Exercise prompt: Although the data below holds other lines too, output only those from the line with "[Submit] (1086, 103)" up to and including the line with "[扬州陆峰电气有限公司] (290, 105)", exactly as they appear.
________________________
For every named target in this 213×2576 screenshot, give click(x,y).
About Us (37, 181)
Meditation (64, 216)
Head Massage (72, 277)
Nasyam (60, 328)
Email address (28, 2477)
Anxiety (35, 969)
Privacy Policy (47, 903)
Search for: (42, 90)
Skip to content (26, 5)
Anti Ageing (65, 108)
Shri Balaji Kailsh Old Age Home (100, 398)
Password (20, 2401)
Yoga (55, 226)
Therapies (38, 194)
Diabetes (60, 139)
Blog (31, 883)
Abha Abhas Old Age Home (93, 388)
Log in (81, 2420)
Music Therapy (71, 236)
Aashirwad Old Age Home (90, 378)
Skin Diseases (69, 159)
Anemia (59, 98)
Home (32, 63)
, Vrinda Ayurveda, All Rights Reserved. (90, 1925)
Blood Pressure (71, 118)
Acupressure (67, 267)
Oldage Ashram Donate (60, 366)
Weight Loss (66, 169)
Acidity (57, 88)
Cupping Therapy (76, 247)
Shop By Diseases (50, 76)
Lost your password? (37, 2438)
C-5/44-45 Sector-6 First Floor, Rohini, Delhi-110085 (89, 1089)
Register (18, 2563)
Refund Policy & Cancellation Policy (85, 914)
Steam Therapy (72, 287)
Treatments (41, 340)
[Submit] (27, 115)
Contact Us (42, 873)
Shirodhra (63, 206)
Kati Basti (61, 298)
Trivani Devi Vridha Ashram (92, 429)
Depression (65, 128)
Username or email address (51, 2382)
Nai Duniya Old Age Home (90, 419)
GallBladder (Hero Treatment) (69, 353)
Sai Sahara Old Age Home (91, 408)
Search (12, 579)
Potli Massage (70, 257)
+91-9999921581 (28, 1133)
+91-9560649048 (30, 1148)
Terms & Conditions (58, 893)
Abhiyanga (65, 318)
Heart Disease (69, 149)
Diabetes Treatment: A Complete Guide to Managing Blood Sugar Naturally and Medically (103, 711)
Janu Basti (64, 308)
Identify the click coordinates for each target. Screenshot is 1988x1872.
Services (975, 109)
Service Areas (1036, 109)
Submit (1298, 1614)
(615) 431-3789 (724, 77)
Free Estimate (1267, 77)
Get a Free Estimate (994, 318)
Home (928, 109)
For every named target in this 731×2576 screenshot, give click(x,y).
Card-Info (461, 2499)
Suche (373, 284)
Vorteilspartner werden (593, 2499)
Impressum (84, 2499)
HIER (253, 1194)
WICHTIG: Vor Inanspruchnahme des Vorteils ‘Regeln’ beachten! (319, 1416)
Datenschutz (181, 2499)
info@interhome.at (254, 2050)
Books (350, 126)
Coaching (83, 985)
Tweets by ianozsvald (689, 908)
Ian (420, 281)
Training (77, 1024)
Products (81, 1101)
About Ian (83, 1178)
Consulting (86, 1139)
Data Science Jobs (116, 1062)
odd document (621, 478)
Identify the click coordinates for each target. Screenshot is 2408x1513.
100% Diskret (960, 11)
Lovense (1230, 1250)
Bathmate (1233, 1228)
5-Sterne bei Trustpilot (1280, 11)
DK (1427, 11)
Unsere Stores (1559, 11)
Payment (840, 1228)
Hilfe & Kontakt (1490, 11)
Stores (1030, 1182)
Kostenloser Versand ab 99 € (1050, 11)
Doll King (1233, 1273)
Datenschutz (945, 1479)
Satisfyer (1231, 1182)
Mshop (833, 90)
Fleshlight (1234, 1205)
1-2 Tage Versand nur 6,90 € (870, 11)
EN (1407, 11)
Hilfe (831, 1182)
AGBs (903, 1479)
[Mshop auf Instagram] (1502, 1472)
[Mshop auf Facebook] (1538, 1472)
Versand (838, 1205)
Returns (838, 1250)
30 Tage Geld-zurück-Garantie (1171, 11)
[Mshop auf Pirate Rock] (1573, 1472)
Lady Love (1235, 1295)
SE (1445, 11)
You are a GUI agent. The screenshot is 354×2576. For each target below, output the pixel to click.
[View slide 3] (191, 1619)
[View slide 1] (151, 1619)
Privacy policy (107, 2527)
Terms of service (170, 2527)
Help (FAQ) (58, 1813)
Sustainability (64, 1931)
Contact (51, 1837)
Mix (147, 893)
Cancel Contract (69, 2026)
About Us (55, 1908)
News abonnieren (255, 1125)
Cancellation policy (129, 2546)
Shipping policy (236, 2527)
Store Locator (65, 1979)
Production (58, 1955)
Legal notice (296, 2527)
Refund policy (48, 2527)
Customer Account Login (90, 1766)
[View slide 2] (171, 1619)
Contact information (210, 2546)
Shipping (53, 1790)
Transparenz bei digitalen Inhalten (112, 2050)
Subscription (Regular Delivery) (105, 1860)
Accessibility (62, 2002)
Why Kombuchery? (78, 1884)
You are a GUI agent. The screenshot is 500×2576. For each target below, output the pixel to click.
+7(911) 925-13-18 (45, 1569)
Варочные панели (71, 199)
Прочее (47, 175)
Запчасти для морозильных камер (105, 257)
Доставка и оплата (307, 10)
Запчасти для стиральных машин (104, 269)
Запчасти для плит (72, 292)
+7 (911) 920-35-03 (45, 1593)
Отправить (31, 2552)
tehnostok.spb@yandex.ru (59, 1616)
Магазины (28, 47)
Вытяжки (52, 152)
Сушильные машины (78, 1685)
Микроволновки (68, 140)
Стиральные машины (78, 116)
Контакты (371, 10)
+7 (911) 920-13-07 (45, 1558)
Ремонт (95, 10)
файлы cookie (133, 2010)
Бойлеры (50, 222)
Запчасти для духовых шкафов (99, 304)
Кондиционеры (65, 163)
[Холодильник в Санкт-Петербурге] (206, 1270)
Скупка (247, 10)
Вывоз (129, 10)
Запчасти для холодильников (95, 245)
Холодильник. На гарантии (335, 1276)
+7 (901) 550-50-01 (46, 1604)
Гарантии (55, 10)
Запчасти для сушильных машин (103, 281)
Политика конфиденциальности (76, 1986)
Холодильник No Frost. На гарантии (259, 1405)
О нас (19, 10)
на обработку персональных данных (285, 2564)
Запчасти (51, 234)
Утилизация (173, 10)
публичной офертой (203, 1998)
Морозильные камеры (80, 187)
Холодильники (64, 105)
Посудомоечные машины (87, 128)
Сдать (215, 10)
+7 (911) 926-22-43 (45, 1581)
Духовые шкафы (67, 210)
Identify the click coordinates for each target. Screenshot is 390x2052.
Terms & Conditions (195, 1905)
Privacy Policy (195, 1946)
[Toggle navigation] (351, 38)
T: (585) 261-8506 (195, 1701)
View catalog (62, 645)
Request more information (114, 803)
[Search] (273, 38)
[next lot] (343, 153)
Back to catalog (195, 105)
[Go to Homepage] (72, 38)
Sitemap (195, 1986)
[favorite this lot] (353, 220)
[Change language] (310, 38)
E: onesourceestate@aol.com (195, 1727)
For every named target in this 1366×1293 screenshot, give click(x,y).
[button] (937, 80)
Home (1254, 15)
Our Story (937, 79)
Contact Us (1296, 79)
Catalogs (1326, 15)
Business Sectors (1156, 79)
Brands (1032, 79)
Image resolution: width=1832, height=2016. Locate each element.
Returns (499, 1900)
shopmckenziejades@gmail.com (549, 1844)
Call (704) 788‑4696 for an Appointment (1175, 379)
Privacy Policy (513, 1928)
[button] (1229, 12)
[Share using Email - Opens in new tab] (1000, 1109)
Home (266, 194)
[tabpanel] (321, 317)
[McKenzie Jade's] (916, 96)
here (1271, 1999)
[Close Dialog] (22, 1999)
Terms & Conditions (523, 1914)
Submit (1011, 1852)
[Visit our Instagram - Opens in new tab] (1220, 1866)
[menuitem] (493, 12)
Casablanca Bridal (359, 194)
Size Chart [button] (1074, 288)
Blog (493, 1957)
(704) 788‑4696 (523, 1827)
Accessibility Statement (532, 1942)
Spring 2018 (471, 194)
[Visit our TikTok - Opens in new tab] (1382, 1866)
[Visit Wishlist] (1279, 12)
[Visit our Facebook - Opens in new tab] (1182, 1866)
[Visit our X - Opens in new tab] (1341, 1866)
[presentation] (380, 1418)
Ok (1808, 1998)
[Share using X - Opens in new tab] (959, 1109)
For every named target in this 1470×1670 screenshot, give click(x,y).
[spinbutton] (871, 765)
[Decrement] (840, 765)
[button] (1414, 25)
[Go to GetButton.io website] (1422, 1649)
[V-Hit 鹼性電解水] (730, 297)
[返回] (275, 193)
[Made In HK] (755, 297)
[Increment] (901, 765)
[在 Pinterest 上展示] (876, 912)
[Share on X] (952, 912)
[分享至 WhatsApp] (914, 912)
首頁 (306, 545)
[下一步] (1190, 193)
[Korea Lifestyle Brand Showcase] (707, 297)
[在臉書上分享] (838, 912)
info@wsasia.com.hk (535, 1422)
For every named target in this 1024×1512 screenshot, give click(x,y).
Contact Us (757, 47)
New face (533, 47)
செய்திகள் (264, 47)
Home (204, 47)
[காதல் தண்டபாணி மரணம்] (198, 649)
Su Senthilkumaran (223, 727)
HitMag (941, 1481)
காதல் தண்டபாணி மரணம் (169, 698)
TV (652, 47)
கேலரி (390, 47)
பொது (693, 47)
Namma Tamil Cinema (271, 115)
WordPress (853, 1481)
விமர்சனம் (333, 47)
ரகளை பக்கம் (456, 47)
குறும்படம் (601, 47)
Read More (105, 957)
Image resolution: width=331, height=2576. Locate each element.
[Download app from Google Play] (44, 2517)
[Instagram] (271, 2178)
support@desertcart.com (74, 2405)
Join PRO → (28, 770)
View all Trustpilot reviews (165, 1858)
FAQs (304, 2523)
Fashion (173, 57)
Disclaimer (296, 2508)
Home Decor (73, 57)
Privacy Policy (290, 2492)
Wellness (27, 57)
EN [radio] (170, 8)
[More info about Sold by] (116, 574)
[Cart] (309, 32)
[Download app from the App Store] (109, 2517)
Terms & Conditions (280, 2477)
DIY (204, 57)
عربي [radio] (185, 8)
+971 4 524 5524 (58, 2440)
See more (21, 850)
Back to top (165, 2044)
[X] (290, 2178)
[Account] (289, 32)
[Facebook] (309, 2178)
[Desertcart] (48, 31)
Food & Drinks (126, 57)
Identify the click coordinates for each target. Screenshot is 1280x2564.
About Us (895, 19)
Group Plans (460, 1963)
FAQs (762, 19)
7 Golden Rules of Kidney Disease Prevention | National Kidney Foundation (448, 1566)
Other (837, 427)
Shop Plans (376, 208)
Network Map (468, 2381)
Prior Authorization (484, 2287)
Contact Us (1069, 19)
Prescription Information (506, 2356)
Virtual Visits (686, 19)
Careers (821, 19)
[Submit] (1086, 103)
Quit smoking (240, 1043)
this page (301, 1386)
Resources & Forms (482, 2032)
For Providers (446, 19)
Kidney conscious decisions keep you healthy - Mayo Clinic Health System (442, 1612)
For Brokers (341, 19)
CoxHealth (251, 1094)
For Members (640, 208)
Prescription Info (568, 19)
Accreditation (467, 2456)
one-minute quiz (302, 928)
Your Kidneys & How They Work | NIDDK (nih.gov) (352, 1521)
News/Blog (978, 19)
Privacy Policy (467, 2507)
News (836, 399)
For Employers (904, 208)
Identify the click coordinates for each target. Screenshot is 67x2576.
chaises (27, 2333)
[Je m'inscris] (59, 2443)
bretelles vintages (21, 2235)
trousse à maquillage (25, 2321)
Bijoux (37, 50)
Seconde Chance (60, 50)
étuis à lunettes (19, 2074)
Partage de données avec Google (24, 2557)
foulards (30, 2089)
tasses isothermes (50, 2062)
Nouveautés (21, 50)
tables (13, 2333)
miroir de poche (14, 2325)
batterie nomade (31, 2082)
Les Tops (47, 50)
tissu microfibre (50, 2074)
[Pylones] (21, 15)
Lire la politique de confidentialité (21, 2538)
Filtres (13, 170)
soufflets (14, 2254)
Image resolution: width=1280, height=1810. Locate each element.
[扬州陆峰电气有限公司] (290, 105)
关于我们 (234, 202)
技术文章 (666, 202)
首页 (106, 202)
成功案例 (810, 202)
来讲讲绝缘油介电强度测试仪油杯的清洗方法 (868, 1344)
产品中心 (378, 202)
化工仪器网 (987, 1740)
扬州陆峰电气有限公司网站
________________________
Solved problem:
[Submit] (1086, 103)
Quit smoking (240, 1043)
this page (301, 1386)
Resources & Forms (482, 2032)
For Providers (446, 19)
Kidney conscious decisions keep you healthy - Mayo Clinic Health System (442, 1612)
For Brokers (341, 19)
CoxHealth (251, 1094)
For Members (640, 208)
Prescription Info (568, 19)
Accreditation (467, 2456)
one-minute quiz (302, 928)
Your Kidneys & How They Work | NIDDK (nih.gov) (352, 1521)
News/Blog (978, 19)
Privacy Policy (467, 2507)
News (836, 399)
For Employers (904, 208)
Identify the click coordinates for each target. Screenshot is 67x2576.
chaises (27, 2333)
[Je m'inscris] (59, 2443)
bretelles vintages (21, 2235)
trousse à maquillage (25, 2321)
Bijoux (37, 50)
Seconde Chance (60, 50)
étuis à lunettes (19, 2074)
Partage de données avec Google (24, 2557)
foulards (30, 2089)
tasses isothermes (50, 2062)
Nouveautés (21, 50)
tables (13, 2333)
miroir de poche (14, 2325)
batterie nomade (31, 2082)
Les Tops (47, 50)
tissu microfibre (50, 2074)
[Pylones] (21, 15)
Lire la politique de confidentialité (21, 2538)
Filtres (13, 170)
soufflets (14, 2254)
Image resolution: width=1280, height=1810. Locate each element.
[扬州陆峰电气有限公司] (290, 105)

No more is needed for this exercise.